RegEx to Reject Unescaped HTML Character

1.3k views Asked by At

I want to restrict usage of unescaped ampersands in a particular input field. I'm having trouble getting a RegEx to kill usage of "&" unless followed by "amp;"...or perhaps just restrict usage of "& " (note the space).

I tried to adapt the answer in this thread, but to no avail. Thanks.

(FWIW, here's a RegEx I made to ensure that a filename field didn't contain restrited chars. and ended in .mp3. It works fine, but does it look efficient?)
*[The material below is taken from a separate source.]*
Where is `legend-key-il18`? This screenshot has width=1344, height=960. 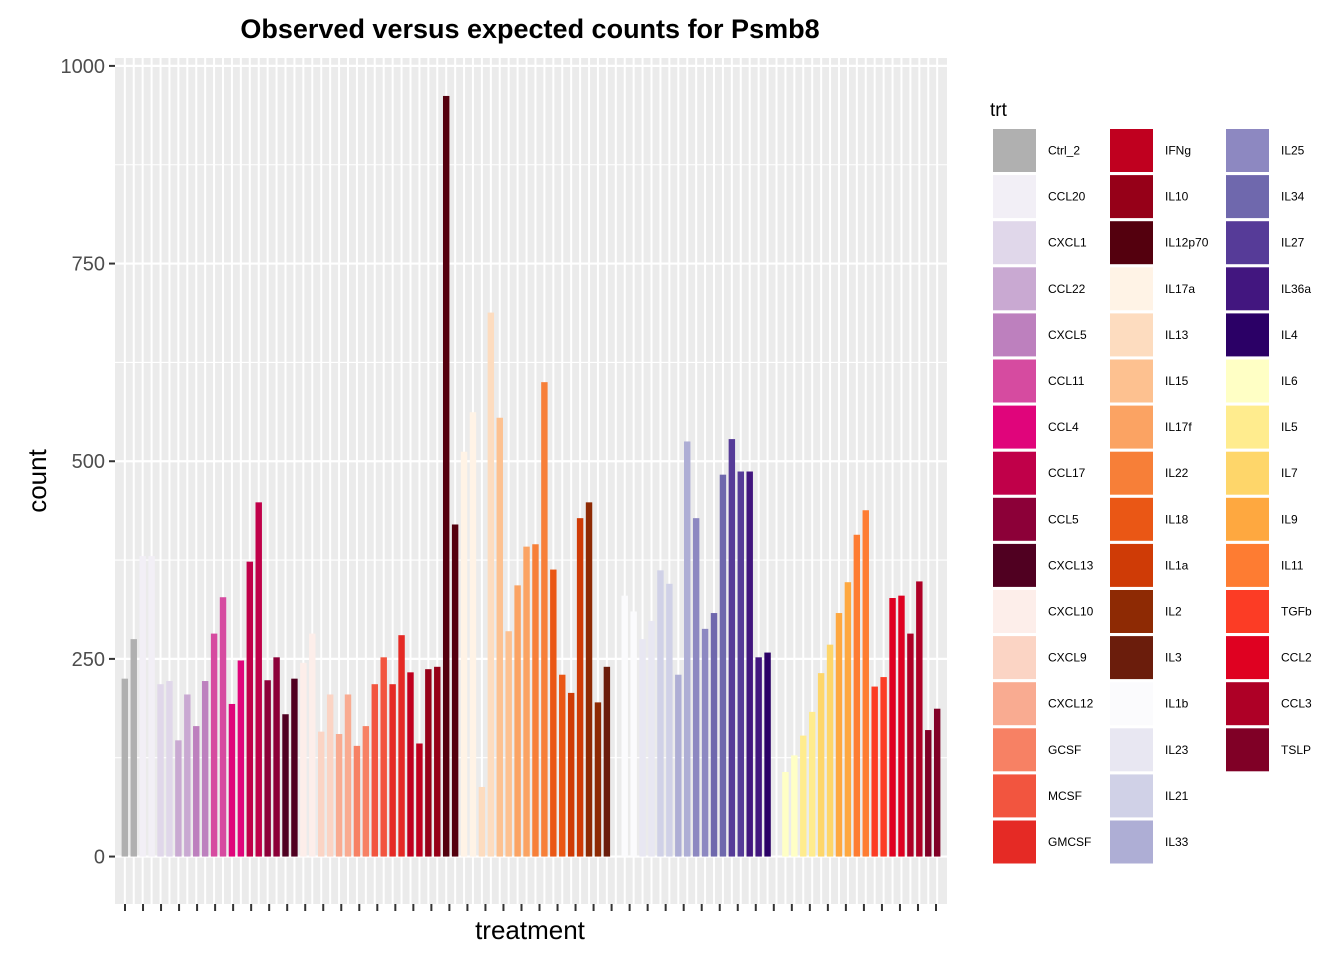
legend-key-il18 is located at coordinates (1132, 519).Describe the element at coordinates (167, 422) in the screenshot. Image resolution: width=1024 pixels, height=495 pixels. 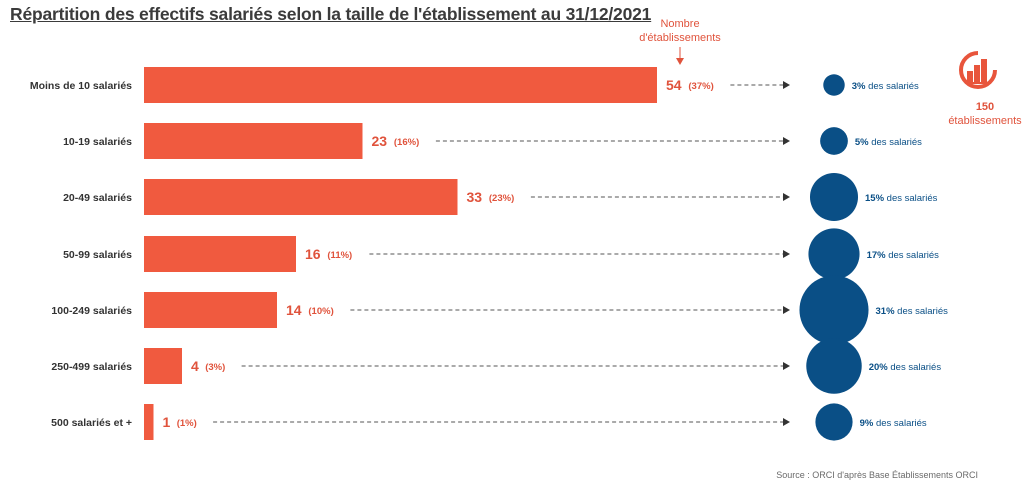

^[^&,<,>,:,",/,\\,|,?,\*]+(\.mp3|\.MP3|\.Mp3|\.mP3)$
2

There are 2 answers

1
Mark Byers On BEST ANSWER

This regular expression matches any occurrence of & which is not followed by amp;:

/&(?!amp;)/

Rubular

This regular expression accepts strings that contain characters except &, or the string &amp;:

/^([^&]|&amp;)*$/

Rubular

You can use either one or the other, depending on which is most convenient. The difference is that the string should be rejected if the first regular expression matches, whereas the string should be accepted if the second regular expression matches.

0
Twisol On

You can match on /&(?!amp;)/ to locate any &'s not followed by &amp. The (?!) construction is called a negative lookahead.

Assuming you're using a regexp engine that supports them, at any rate. I know Perl/PCRE regexps do.